L’année écoulée à la même période, suite à l’opposition de la France
d’élargir le mandat de la Minurso à la protection des droits de l’homme,
j’ai publié un article dans le même prestigieux quotidien El Watan,
pour m’indigner de cette attitude de la France, eu égard à son statut de
membre permanent du Conseil de sécurité, avec toutes les conséquences
en termes de responsabilité pour la paix et la sécurité internationales,
et de berceau des droits de l’homme.
Une fois encore, la France se distingue par sa position, guidée par des
relents colonialistes et un esprit revanchard et persiste dans son
attitude de vouloir protéger à tout prix son précarré marocain, en
faisant fi des règles du droit international et de la volonté d’un
peuple (sahraoui) de faire valoir son droit légitime à
l’autodétermination.

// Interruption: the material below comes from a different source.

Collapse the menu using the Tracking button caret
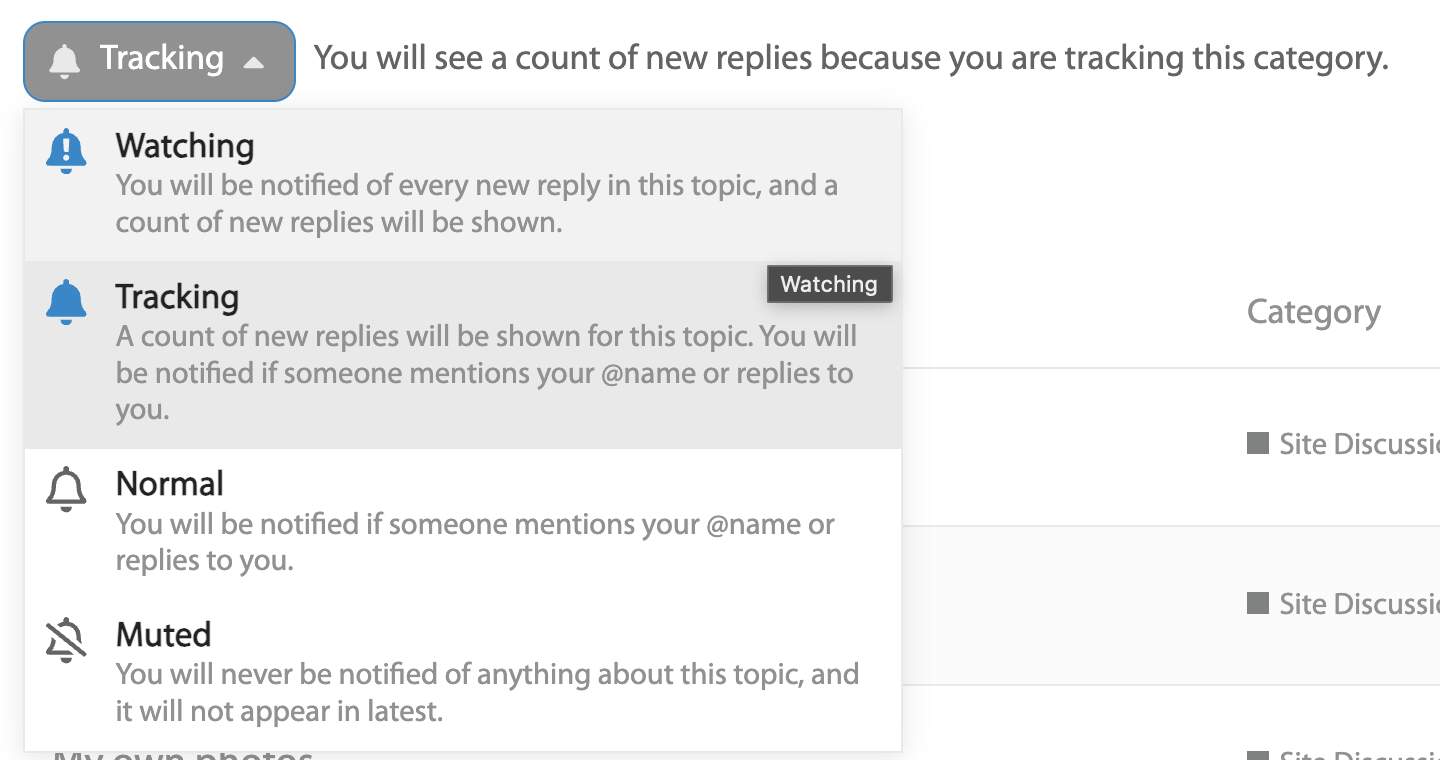The image size is (1440, 760). pos(254,62)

Paris persiste dans l’erreur par arrogance, en
empêchant le Conseil de sécurité cette fois-ci de prendre une position
ferme vis-à-vis de la décision du Maroc de renvoyer la composante civile
de la Minurso, de fermer son bureau de la composante militaire à
Dakhla, et suspendre sa contribution à son fonctionnement. Une décision
qui n’a même pas suscité une réaction, à la hauteur de sa gravité et des
risques qu’elle engendre pour la stabilité et la sécurité de la région.